OPEC makes a deal

Dec. 5, 2016
Now, for the Organization of Petroleum Exporting Countries, comes the hard part.

Now, for the Organization of Petroleum Exporting Countries, comes the hard part.

This is not to suggest that securing an agreement to cut members' oil production by an officially reported total of 1.2 million b/d, was easy. Before the group's anxiously awaited Nov. 30 meeting in Vienna, negotiations among members and co-opted nonmembers were intense. Oil traders, aware of the difficulty of fashioning an agreement, rewarded the outcome with a spurt in the price of crude.

Needed a deal

OPEC's most influential members knew they needed a deal. Market anticipation was so intense that failure to produce one would have pushed oil prices below levels now painful to all OPEC members-but unifying. And a meeting that ended in fruitless acrimony, like that of June 2011 when the market needed more crude from OPEC, would have been catastrophic. Market participants crave assurance that OPEC can and will manage supply when members become desperate enough to seek production restraint. Since November 2014, the group has shunned the role.

In Vienna, moreover, it did not simply freeze output, as some members had suggested. That expediency would have enabled it to herald a new production agreement, which might have calmed the market but affected crude prices only momentarily. The market needs lower production. The Vienna agreement calls for precisely that.

By itself, OPEC production at the new target rate, 32.5 million b/d, would move the oil market toward balance. Group leaders recognize the need to lower global inventories, which remain too high by recent standards and destined to stay high as long as the supply rate exceeds demand. The imbalance has been shrinking lately, but OPEC wants to hasten the arrival of the point at which additions to stocks become withdrawals and inventories begin to shrink.

According to November balance projections for 2017 by OPEC, the International Energy Agency, and the US Energy Information Administration, annual average OPEC crude production at the target level would produce an average annual inventory decline. Projections of supply, demand, and other elements of balance calculations vary among the agencies, so calculated rates differ, too. IEA's projections yield the largest inventory withdrawal net of other balancing items: 800,000 b/d. OPEC's numbers suggest the smallest rate, 200,000 b/d, and EIA's implied withdrawal level is 250,000 b/d.

The oil market, of course, is huge and complex. It would be difficult to predict even if it were not susceptible to shocks from weather, war, and economic surprise. Inventory withdrawals at the IEA and EIA rates easily could revert to price-weakening additions of equal or greater scale. And with withdrawals at 250,000 b/d, eliminating the gap between recent crude and product inventories and 2011-15 average stocks of countries represented by the Organization for Economic Cooperation and Development-roughly 950 million bbl-would take 10 years.

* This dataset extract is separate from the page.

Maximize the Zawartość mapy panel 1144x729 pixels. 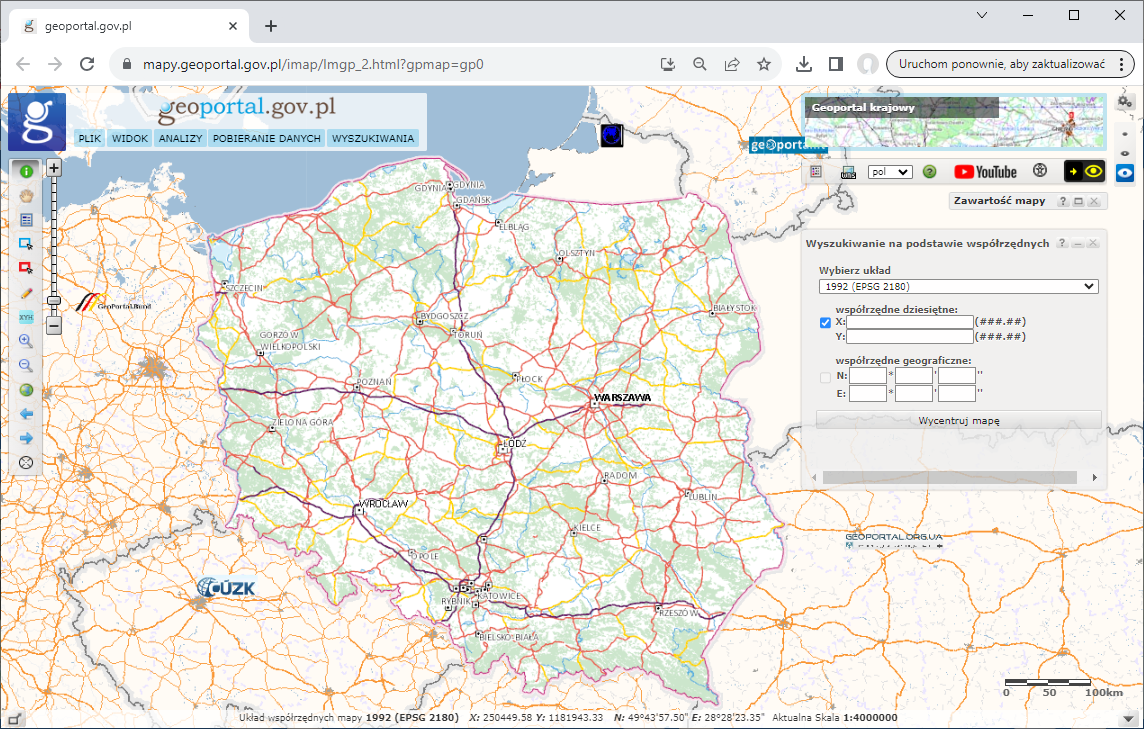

To support prices above recent levels, the market doesn't need stocks to drop that much. It does need solid progress in that direction. To solidify its own effort OPEC has sought help. The group said it has reached "understanding" with non-OPEC producers for production cuts totaling 600,000 b/d. Half of that would come from Russia. The supplemental cuts obviously would accelerate the rebalancing OPEC seeks and the market needs. They'd also help counter the market's new wild card: the amount by which producers in tight-oil plays increase production by drilling and completing wells in response to price gains.

The hard part

Against 2017 market conditions as currently foreseen, the agreement looks effective. But the hard part about OPEC agreements is enforcement. And the extent to which OPEC supply discipline depends on non-OPEC cooperation, elusive when tried before, is unclear. Will OPEC members abandon the deal if Russia doesn't deliver its 300,000 b/d of cuts? And how will Russian production restraint be apportioned among companies that answer to shareholders as well as Moscow?

The agreement takes effect Jan. 1 and lasts 6 months. By about March, production numbers will tell how it's working.